Goal of the exercise
The records that follow are to be repeated exactly, with the pictures removed.

Data extracted from a collection
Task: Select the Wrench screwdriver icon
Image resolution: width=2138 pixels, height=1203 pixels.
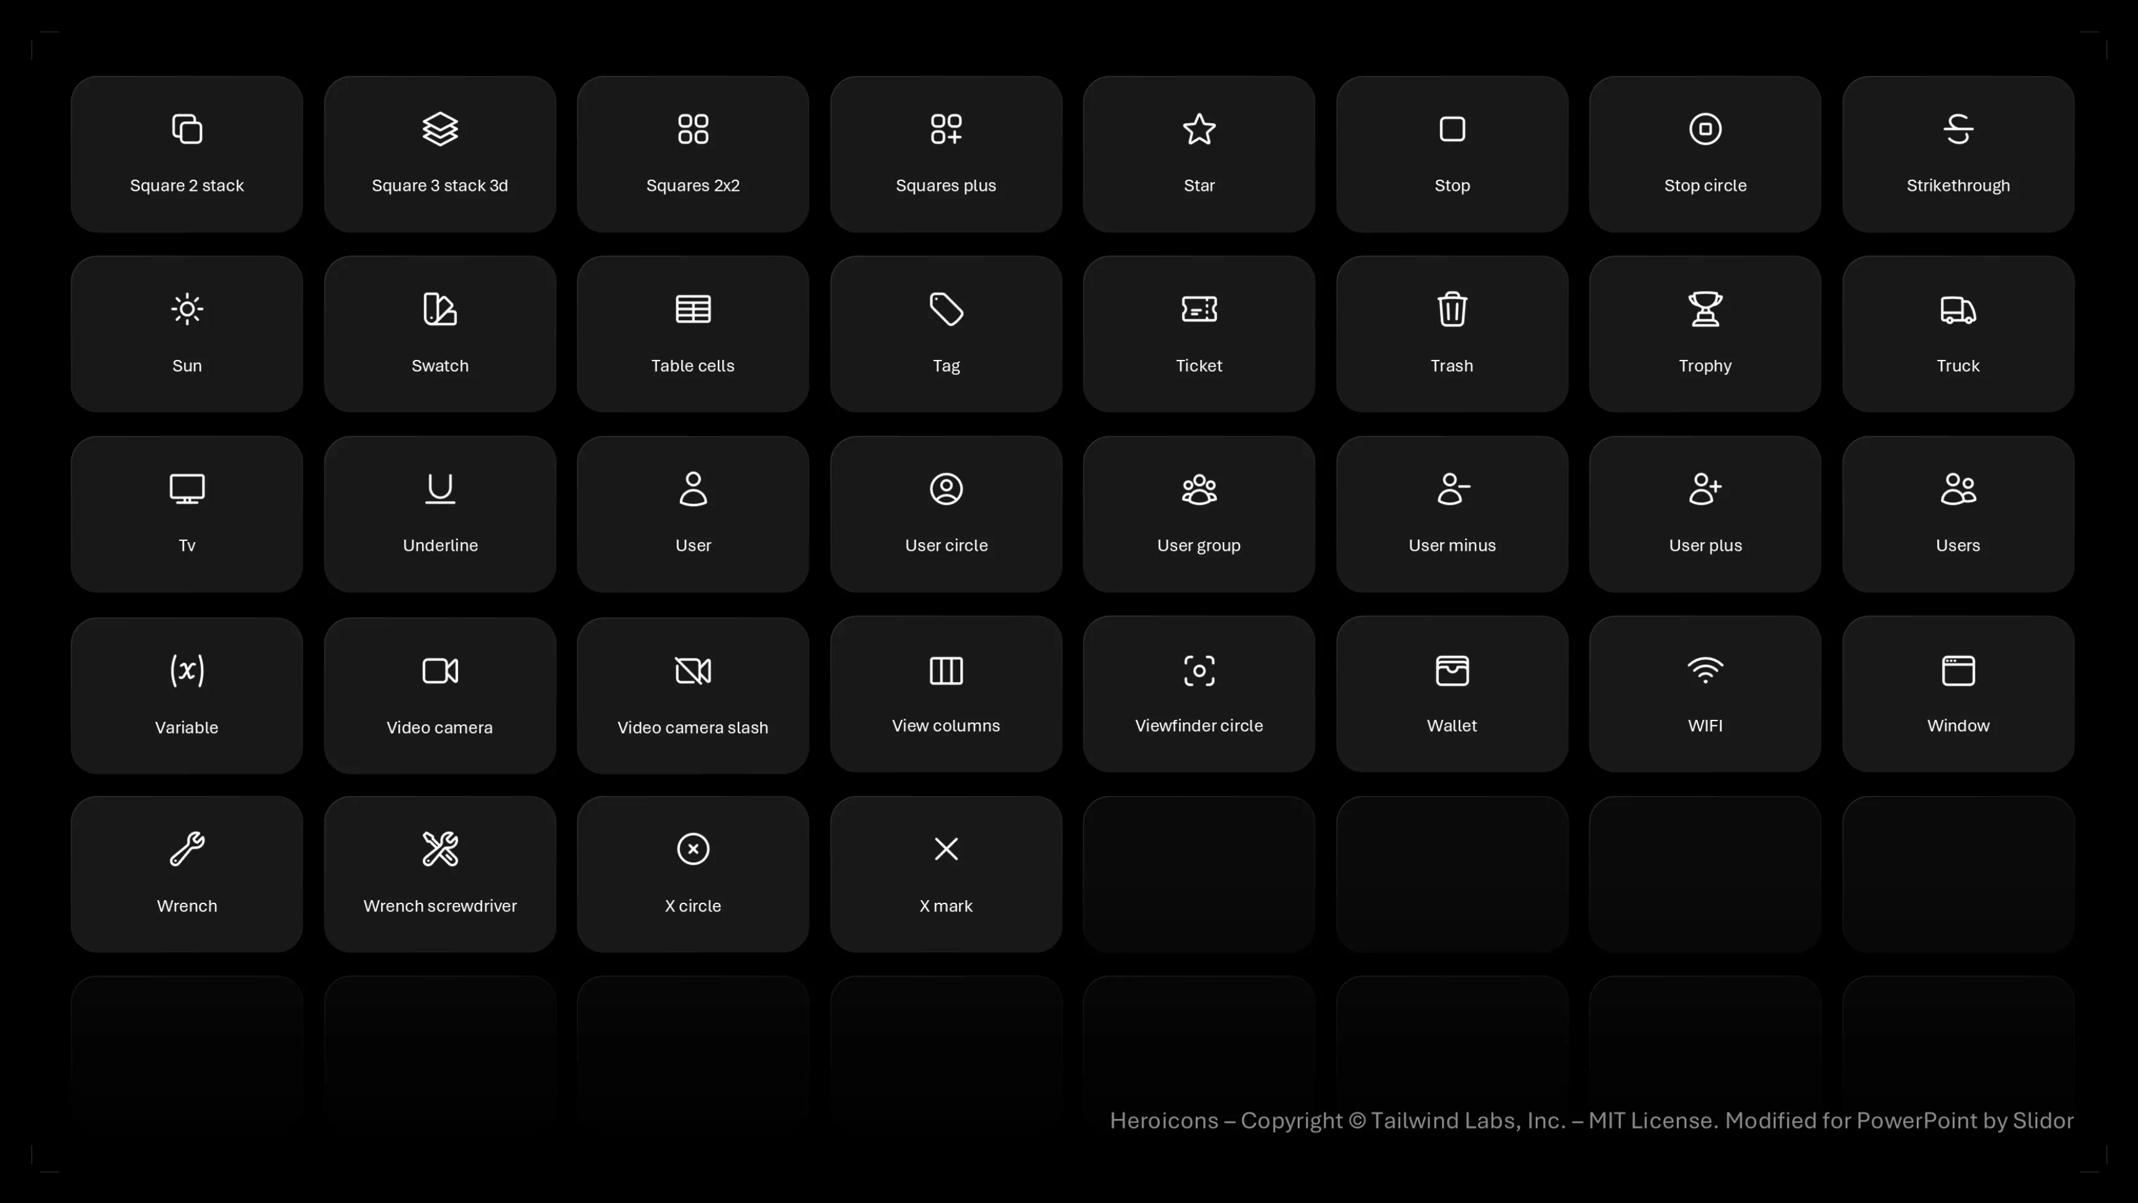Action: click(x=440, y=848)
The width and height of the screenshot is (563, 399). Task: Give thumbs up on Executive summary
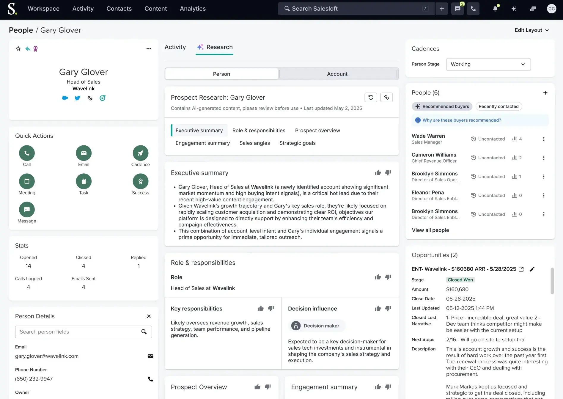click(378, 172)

Output of the task
Task: Select the Wrench screwdriver icon
Image resolution: width=2138 pixels, height=1203 pixels.
Action: click(x=440, y=848)
The width and height of the screenshot is (563, 399). Task: Give thumbs up on Executive summary
click(378, 172)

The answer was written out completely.